Nonconformism is venal and sells well. But how does one escape a system that can imbibe even dissent as radical chic? You might run and sidestep by inventing a new kind of urban decoration every year: one tiles open-air mosaics, one uses pressure washers to till dazzlingly white logos into the dirt of the facades, one builds miniature dioramas of toy figures into the corners of the city. But this quickly turns into a Race between Hare and Hedgehog, in which the unruliness of Street Art plays itself out and its commercial ancillary executors await a lucky stiff.
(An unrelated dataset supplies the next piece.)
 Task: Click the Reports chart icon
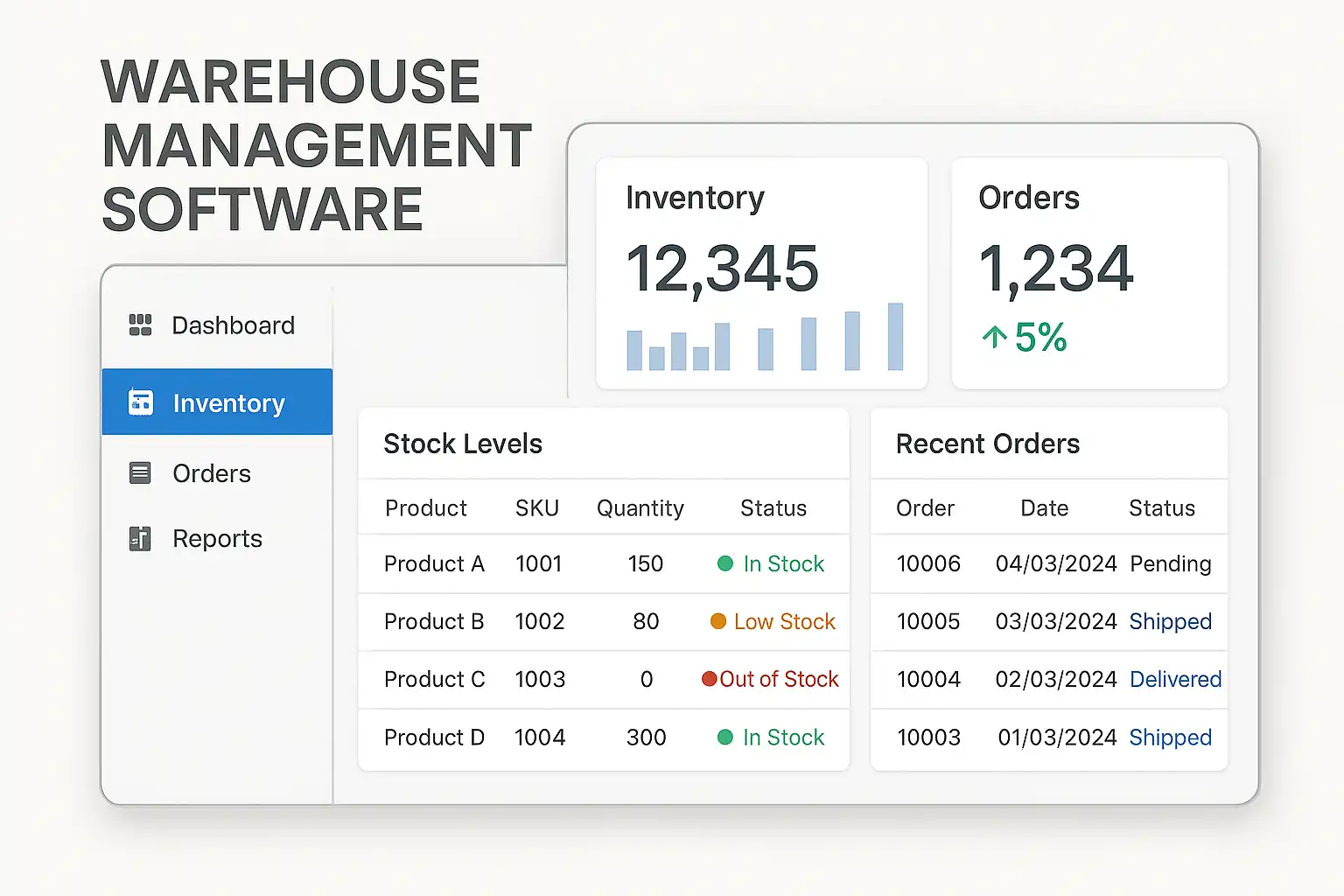pyautogui.click(x=140, y=538)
Just because the aesthetic means of the »semiological guerilla« (Umberto Eco) are, at times, very close to the design, there is hardly an instrument in the alternative toolbox anymore that itself could be misappropriated economically and mixed under the symbols of the public sphere with borrowed street credibility. Thus, the dissident gesture turns into a sales-promoting flavor enhancer and the artist then becomes the useful idiot of an advertising industry which he provides with ideas, free of charge. The victims of this theft, on the other side, must not lament this hostile takeover, as the re-installment of foreign elements of their own discourses is exactly their tactics. Their subversion, meanwhile, ends tragically: as an affirmative appendix of just that reality which, at one time, they had wanted to undermine.

All the sadder all the more beautiful, all the more useless and all the more important, that everywhere, day in and day out, so many diehard hopefuls try to prove the possibility of the contrary. It is a pretty damn fine line on which they balance – like Humpty Dumpty, the egg on the wall.

But even that, as is well-known, falls down.